The cause of Ananias going to this man does not seem reasonable to Ananias in view of Saul’s reputation for cruelty to Christians. Why, Lord, would you have me go to this man? “Then Ananias answered, Lord, I have heard by many of this man, how much evil he hath done to thy saints at Jerusalem:14 And here he hath authority from the chief priests to bind all that call on thy name.” None of this made sense to Ananias and, frequently, the Lord calls us to a circumstance whose purpose is known only to the Lord. Ananias never questions the Lord’s orders, but he questions if he has understood aright.
“But the Lord said unto him, Go thy way: for he is a chosen vessel unto me, to bear my name before the Gentiles, and kings, and the children of Israel: 16For I will shew him how great things he must suffer for my name’s sake.” Saul is being called to a very high Office, but he will suffer at least as badly as he has caused others to suffer in the cause of Christ. Were these decisions made by mere men, you and I would probably have ended Saul’s life long before the Damascus Road, but God knows the end from the beginning and the end of Saul will be a glorious one.
“And Ananias went his way, and entered into the house; and putting his hands on him said, Brother Saul, the Lord, even Jesus, that appeared unto thee in the way as thou camest, hath sent me, that thou mightest receive thy sight, and be filled with the Holy Ghost.” Poor Ananias. He is a man of courage in the Lord. For all he knew, Saul would lash out at him and have him arrested and perhaps stoned. But we must obey God and not take counsel of our fears. When a blind man receives his sight again, the world seems full of light and color. But when he receives his spiritual sight, the earth appears bland and unappealing. Heaven looms large and beautiful! The Holy Ghost gives spiritual eyes to Saul! Now Saul knows the Person of the Lord who appeared to him on the way was Jesus.

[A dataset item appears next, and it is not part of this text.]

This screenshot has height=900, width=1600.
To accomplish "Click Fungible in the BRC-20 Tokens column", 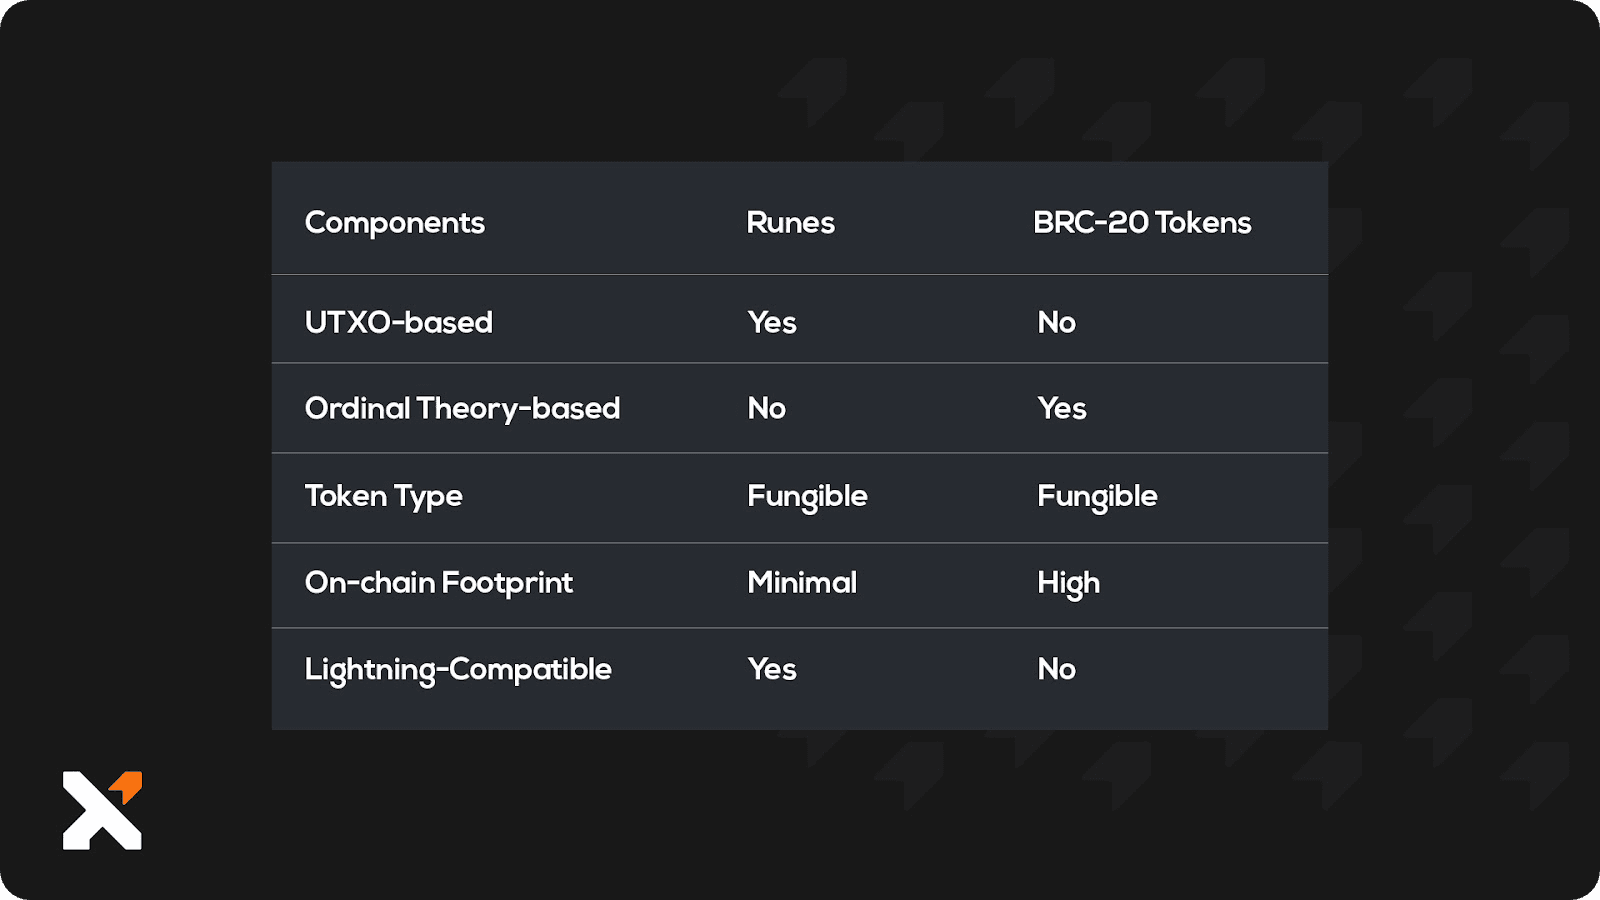I will pos(1097,497).
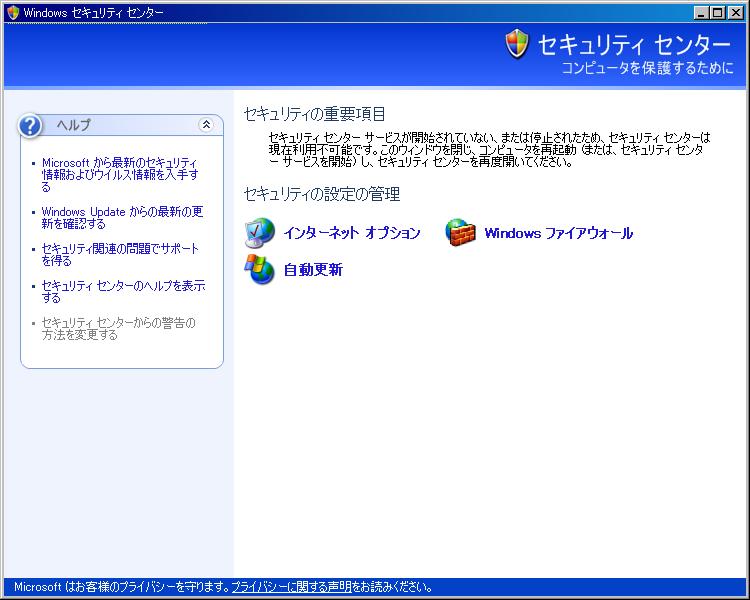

“And immediately there fell from his eyes as it had been scales: and he received sight forthwith, and arose, and was baptized.” Were it not so very solemn an event, it would almost be humorous to observe this man, “breathing out threatenings and slaughter against the disciples of the Lord,” suddenly and completely changed in his nature, and becoming the very thing he came to destroy. This is the Lord’s work. It is much like a plain bar of metal that has every physical property of a magnet, except magnetism. When it is properly charged with the invisible electromagnetic charge, it assumes the same property of that other magnet. That is what happens when God brings us to salvation. We may appear as the old man, but there is a new nature inside. Saul was made to see, not only physically but spiritually. Not time to waste when we come to the Lord. We must come all the way. Saul was immediately baptized.
“And when he had received meat, he was strengthened. Then was Saul certain days with the disciples which were at Damascus.” When a man is blind, he may not eat the Bread of Heaven. But now Saul has his sight restored and he does eat physical bread and also the Bread of Heaven. Instead of coming in the fires of persecution, Saul is now sojourning with the disciples whom he would have never thought to do only three days past. When you came to Christ, did your vision change and did your fellowship along with it?